数々の証言が絡みあい一つの「結果」にたどり着きます。

軽いネタバレになるかもしれませんが一応これだけ言っておくと、ちゃんとこの中に犯人がいます。
その一人だけは自分の思う”真実”ではなくれっきとした”嘘”を付いているので誰が犯人か推理するという意味でも楽しめるでしょう。

湊かなえの真骨頂。

このような一人ひとりの主観で全体的なストーリーを進めていくというのは原作者湊かなえの得意にして特異な手法で、数年前に話題になった「告白」でも同じ手法が使われています。
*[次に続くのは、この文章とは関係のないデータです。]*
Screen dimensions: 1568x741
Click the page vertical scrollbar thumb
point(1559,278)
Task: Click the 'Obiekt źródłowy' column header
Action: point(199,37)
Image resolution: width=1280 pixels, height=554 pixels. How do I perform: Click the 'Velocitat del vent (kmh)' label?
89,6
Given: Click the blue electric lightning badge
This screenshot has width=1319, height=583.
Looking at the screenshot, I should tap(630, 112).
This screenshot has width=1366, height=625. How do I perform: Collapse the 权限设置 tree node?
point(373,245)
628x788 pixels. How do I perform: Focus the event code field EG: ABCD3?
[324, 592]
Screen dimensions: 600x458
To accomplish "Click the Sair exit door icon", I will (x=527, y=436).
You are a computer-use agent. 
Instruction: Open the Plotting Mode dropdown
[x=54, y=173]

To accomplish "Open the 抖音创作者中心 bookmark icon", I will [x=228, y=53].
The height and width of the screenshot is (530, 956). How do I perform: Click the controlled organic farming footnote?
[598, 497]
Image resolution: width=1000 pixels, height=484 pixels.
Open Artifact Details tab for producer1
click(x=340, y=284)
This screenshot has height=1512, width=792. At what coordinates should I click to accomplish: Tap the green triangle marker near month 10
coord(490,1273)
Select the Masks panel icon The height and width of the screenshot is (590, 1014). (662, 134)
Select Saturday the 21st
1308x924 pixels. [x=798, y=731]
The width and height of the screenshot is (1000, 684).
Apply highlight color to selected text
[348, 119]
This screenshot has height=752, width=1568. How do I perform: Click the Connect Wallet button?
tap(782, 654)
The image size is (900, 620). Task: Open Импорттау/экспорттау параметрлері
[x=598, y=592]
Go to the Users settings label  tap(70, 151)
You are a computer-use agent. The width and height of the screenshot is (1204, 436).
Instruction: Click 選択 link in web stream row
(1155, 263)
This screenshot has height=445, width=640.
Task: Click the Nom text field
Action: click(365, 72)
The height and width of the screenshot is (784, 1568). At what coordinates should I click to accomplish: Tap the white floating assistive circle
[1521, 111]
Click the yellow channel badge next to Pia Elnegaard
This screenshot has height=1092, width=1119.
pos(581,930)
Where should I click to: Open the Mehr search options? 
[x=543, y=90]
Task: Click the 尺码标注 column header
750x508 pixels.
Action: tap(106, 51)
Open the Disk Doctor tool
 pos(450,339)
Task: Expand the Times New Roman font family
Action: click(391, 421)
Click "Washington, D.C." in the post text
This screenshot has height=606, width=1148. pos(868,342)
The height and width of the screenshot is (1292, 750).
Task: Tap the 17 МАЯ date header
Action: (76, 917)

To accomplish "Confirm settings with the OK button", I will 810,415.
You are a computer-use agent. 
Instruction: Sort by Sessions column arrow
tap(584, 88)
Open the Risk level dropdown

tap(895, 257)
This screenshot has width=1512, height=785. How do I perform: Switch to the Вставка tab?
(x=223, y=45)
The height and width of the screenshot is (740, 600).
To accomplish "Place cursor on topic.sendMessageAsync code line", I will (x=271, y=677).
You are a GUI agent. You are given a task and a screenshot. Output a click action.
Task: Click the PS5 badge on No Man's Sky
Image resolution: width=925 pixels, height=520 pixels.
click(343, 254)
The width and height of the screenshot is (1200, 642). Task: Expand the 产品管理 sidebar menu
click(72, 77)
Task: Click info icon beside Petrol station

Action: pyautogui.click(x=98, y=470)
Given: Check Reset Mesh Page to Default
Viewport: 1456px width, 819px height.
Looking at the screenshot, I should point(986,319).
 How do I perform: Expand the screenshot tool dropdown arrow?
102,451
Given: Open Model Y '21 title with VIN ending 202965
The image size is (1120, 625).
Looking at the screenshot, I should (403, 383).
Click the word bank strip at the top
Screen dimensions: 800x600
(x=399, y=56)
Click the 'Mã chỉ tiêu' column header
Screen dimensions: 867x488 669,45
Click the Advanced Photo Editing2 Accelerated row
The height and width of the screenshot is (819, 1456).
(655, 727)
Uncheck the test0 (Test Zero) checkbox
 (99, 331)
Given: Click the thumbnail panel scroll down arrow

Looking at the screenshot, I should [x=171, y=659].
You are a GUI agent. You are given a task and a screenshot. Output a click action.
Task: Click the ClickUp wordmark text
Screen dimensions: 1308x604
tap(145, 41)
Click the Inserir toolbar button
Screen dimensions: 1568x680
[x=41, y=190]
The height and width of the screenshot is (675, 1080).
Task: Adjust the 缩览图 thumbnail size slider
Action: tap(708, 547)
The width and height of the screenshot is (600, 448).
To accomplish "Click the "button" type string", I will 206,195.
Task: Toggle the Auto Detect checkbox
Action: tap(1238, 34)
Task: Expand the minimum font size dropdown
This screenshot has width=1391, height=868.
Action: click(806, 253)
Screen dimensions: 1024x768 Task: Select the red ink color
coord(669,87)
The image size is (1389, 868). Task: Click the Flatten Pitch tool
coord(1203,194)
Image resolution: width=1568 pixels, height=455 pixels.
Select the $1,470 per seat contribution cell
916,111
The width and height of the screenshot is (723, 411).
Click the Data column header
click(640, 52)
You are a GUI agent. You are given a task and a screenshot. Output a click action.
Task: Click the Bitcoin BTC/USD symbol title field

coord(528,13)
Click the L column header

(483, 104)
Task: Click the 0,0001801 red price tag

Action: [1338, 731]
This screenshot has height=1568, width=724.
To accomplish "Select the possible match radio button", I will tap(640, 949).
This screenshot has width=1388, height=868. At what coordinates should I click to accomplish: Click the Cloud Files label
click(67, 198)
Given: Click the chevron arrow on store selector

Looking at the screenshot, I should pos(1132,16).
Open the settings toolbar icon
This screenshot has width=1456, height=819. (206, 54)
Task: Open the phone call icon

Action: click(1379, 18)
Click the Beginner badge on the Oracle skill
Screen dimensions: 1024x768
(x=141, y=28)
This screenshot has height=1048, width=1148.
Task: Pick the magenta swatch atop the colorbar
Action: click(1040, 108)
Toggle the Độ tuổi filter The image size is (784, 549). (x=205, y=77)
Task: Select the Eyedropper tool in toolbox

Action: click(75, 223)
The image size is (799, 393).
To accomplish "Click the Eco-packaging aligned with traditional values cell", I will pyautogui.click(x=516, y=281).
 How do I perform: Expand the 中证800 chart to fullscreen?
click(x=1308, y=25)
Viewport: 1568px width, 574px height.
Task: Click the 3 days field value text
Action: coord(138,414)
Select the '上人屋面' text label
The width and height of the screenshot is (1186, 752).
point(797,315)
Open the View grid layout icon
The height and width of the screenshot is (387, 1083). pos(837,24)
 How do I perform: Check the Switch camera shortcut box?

原作者は違いますが藤原竜也が出ていた「パレード」にも似ている部分がありますね。

今作「白ゆき姫殺人事件」では「告白」よりもその「主観性」に磨きがかかっていて、見る立場によって一つの事件が全く違うものに見えてきます。

そしてもう一つの湊かなえの特徴が、人間に対するとにかくリアルな描写。

「あぁ〜こういう人いるよね…」

「こういうツイートよくあるわ」

と思わず感心してしまうほどよく「人」というものを見てリアルに描写しているなぁと感じます。さらに今回は映画なので監督、脚本、そして演者と関わる人たちが増えているのにそのリアル感が薄まっていない。むしろ濃くなっているということに驚きましたね。湊かなえ作品は読んだり観たりする度に必ずドキッとします。

SNS社会に生きる僕たちは観ておかなきゃ。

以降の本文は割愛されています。